The heavy lifting group got TALLER—gaining 0.2 cm while controls lost 0.2 cm.
Is This Heavy Lifting Safe?
With over 2,600 supervised sessions, there was ONE adverse event, a minor back spasm that caused someone to miss 2 sessions. No fractures. No serious injuries. 92% compliance rate.
Why Heavy Loading Works
Bone adapts to high-magnitude strain applied at high rates.
When you lift heavy, your muscles contract forcefully and transmit that load to your skeleton. Your bones “feel” that stress and signal osteoblasts to build more tissue.
Bones only respond to loads significantly higher than what they're used to.
That 3# hand weight? Your skeleton yawns at it.
A deadlift at 85% of your max? NOW your bones pay attention.
The jumping component adds high-rate loading.
Ground reaction forces shooting through your skeleton fast create the strain bone tissue needs to adapt.
Got Low Bone Mass?
Get proper screening. LIFTMOR participants went through rigorous medical screening.

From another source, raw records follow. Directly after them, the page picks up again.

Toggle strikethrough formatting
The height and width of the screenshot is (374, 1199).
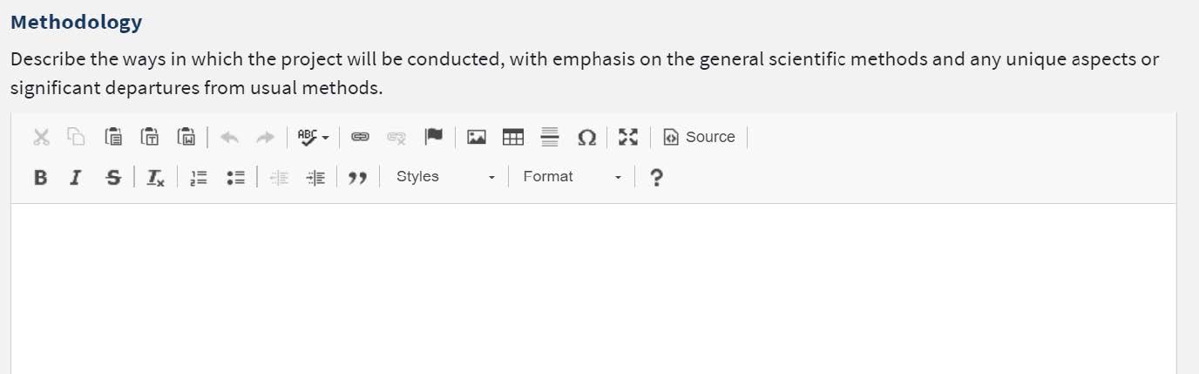[113, 177]
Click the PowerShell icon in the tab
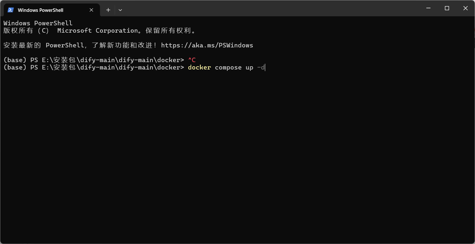Screen dimensions: 475x244 (x=11, y=10)
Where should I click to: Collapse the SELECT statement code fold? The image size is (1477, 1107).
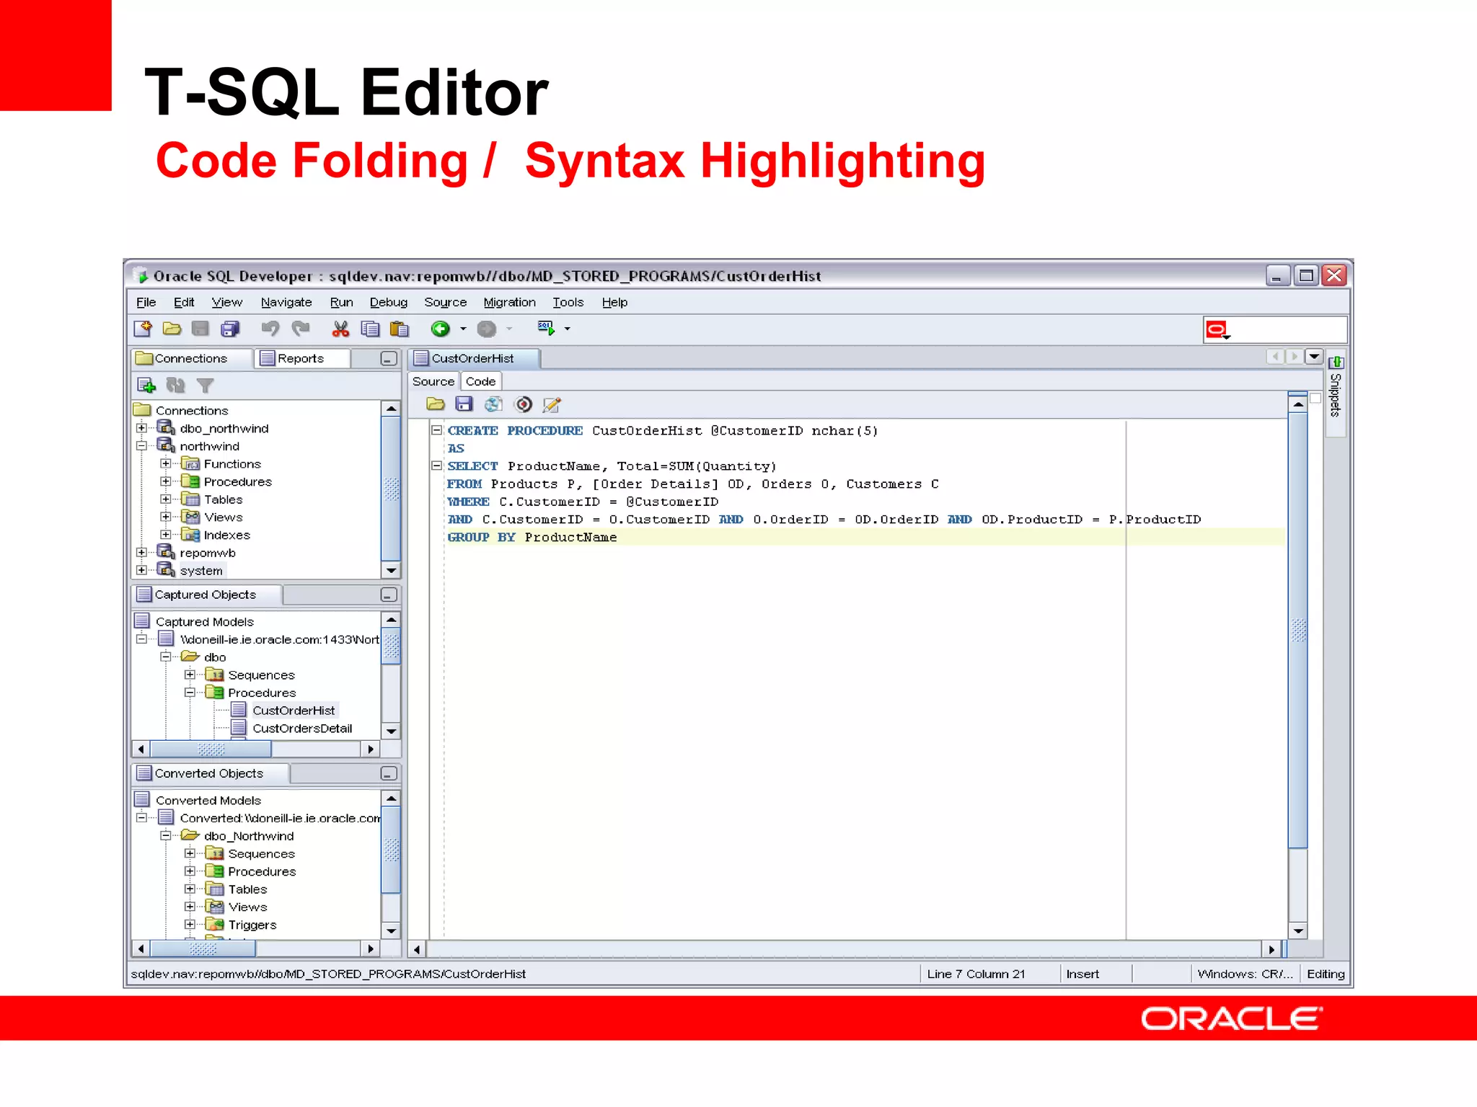pos(436,466)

Start with progressive loading. The protocol began with a full month of bodyweight and low-load movements before advancing.
Prioritize compound, weight-bearing lifts. Squats, deadlifts, and overhead presses load the skeleton globally. Machines don’t provide the same stimulus.
Train heavy but smart. Around 5×5 at 80–85% of your 1 rep max is heavy enough to stimulate bone while allowing good technique.
Include impact loading when appropriate. If jumping isn’t suitable, step-downs or forceful foot strikes can provide similar stimulus.
Train twice per week. Just 60 minutes total per week produced these results.
Supervision is mandatory. Every session was professionally supervised. This isn't a DIY protocol.
We've been so afraid of breaking fragile bones that we've prescribed interventions that make bones MORE fragile!
The LIFTMOR trial proved that properly supervised high-intensity resistance training isn't just safe for people with low bone mass, it's effective--and light exercise does virtually nothing!